EXERCISE DETAILS:
Among the records below, find the line that has "Über Uns (1281, 392)"; from there, give the lines again exactly, and stop after the line that has "Home (359, 220)".

SUPPLIED ENTRIES:

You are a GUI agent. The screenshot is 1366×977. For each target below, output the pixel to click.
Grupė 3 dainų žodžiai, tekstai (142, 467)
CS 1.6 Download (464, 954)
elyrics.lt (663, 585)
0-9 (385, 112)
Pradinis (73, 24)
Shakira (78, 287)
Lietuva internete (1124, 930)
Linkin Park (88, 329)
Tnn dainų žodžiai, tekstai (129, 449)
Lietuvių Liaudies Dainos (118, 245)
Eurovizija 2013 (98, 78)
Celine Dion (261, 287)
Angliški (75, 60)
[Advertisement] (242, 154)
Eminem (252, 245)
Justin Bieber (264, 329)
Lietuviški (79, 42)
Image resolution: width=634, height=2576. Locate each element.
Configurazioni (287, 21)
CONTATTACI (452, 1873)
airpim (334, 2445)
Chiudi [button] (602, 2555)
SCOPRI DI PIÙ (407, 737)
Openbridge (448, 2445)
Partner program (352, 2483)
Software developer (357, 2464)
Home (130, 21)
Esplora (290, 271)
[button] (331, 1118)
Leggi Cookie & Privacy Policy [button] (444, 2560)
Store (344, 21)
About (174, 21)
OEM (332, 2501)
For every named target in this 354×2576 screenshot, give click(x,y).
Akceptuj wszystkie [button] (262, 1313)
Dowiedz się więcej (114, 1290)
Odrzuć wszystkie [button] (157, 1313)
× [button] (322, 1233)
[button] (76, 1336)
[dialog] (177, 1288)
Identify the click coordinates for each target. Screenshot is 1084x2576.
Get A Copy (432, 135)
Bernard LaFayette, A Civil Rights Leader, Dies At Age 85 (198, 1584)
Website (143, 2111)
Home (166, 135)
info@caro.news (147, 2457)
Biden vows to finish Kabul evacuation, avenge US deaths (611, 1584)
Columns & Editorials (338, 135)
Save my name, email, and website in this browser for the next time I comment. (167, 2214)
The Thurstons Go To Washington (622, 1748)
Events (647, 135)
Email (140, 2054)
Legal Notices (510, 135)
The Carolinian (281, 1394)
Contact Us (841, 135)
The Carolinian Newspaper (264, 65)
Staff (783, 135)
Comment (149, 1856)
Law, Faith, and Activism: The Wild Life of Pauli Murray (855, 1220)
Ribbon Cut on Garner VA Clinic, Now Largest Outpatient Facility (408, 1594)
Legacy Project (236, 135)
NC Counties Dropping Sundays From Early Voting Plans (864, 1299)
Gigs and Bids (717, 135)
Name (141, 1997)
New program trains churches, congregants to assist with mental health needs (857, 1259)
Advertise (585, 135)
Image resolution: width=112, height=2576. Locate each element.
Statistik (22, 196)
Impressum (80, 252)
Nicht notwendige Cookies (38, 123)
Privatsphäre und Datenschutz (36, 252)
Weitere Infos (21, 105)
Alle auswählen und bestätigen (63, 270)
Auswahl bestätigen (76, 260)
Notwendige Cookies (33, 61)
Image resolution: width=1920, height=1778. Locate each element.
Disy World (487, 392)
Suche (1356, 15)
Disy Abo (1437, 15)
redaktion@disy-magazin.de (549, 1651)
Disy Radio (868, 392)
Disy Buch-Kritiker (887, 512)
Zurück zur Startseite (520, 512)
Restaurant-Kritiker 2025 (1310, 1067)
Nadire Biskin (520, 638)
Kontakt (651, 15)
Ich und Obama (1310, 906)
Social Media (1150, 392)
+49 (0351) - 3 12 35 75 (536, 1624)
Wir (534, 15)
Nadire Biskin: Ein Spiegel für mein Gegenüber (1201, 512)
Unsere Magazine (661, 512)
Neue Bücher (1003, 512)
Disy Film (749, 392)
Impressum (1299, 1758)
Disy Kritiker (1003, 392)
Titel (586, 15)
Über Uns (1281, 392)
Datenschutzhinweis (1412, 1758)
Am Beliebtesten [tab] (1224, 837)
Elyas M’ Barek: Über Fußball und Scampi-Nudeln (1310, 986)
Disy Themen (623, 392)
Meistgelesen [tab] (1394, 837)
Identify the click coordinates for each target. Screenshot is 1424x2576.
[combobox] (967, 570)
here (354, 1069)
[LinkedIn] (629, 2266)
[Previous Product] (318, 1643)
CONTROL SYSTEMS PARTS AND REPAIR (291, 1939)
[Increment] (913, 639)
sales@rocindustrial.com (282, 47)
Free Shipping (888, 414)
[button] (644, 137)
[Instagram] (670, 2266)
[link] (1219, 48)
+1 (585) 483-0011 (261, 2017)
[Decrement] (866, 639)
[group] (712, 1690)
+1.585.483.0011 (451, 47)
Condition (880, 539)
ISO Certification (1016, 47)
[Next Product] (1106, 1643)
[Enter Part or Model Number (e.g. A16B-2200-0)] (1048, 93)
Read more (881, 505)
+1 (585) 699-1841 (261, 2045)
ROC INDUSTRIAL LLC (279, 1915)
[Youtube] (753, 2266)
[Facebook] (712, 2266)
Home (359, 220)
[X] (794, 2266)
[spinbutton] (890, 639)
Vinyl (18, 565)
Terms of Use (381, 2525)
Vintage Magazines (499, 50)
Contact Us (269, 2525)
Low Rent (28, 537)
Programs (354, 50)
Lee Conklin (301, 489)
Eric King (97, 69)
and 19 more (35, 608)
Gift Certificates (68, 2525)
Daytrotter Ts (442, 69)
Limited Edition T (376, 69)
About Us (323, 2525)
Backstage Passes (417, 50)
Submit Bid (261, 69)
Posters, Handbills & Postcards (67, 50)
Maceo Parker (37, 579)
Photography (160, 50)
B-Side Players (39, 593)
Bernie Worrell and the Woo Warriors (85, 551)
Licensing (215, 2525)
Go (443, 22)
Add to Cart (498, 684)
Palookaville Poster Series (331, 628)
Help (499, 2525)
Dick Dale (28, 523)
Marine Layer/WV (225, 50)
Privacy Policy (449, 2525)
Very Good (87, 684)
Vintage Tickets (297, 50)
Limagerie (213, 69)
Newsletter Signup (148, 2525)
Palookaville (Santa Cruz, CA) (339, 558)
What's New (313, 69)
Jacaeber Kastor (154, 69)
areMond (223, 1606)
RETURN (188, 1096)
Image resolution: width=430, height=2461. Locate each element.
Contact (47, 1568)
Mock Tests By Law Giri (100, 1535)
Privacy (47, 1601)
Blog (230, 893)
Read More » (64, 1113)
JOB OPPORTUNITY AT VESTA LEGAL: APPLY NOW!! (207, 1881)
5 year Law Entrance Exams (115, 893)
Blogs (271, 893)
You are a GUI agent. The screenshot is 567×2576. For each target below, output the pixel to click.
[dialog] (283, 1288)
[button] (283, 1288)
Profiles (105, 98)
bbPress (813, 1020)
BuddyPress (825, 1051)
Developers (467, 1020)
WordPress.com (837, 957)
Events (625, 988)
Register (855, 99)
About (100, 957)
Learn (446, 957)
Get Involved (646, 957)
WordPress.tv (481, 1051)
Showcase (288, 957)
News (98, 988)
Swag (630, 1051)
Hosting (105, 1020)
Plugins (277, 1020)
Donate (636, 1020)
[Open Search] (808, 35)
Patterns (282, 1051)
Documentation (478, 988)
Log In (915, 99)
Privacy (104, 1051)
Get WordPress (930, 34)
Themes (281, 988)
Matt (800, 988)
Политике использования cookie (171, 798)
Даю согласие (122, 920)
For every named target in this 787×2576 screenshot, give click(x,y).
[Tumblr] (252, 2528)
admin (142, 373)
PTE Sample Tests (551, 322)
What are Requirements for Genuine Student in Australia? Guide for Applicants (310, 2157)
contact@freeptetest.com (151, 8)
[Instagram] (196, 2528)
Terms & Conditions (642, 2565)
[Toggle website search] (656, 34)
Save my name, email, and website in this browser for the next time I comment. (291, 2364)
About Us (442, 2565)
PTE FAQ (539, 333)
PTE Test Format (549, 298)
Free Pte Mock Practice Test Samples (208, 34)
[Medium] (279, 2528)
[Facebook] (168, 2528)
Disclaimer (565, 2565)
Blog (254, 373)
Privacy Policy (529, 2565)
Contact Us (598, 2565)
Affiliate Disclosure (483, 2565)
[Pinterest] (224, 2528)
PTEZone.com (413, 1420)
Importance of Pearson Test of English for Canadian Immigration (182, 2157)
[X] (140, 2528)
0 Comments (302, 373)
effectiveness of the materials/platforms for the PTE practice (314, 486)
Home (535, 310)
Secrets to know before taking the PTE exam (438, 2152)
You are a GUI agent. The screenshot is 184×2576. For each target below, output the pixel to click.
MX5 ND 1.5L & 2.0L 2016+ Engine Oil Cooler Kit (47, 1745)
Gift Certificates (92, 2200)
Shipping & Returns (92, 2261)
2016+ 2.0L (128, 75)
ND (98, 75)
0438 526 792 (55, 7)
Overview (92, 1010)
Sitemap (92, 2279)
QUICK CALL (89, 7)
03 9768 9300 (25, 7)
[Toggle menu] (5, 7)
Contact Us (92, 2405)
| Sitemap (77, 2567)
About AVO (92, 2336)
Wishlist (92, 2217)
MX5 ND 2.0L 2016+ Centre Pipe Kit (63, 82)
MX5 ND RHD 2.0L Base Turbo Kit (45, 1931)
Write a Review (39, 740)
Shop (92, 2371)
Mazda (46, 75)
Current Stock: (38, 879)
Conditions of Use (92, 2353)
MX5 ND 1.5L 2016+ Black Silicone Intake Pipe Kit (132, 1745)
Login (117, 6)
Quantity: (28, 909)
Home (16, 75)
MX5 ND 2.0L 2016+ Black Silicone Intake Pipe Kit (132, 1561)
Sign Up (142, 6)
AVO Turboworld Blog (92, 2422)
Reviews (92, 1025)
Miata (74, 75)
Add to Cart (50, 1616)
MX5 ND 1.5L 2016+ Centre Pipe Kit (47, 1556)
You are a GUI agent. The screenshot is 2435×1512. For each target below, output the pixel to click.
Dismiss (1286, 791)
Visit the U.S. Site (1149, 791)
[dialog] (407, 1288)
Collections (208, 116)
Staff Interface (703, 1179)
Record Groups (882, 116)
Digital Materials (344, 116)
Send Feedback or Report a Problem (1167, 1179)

RESULT OF THIS TASK:
Über Uns (1281, 392)
Datenschutzhinweis (1412, 1758)
Am Beliebtesten [tab] (1224, 837)
Elyas M’ Barek: Über Fußball und Scampi-Nudeln (1310, 986)
Disy Themen (623, 392)
Meistgelesen [tab] (1394, 837)
Identify the click coordinates for each target. Screenshot is 1424x2576.
[combobox] (967, 570)
here (354, 1069)
[LinkedIn] (629, 2266)
[Previous Product] (318, 1643)
CONTROL SYSTEMS PARTS AND REPAIR (291, 1939)
[Increment] (913, 639)
sales@rocindustrial.com (282, 47)
Free Shipping (888, 414)
[button] (644, 137)
[Instagram] (670, 2266)
[link] (1219, 48)
+1 (585) 483-0011 (261, 2017)
[Decrement] (866, 639)
[group] (712, 1690)
+1.585.483.0011 (451, 47)
Condition (880, 539)
ISO Certification (1016, 47)
[Next Product] (1106, 1643)
[Enter Part or Model Number (e.g. A16B-2200-0)] (1048, 93)
Read more (881, 505)
+1 (585) 699-1841 (261, 2045)
ROC INDUSTRIAL LLC (279, 1915)
[Youtube] (753, 2266)
[Facebook] (712, 2266)
Home (359, 220)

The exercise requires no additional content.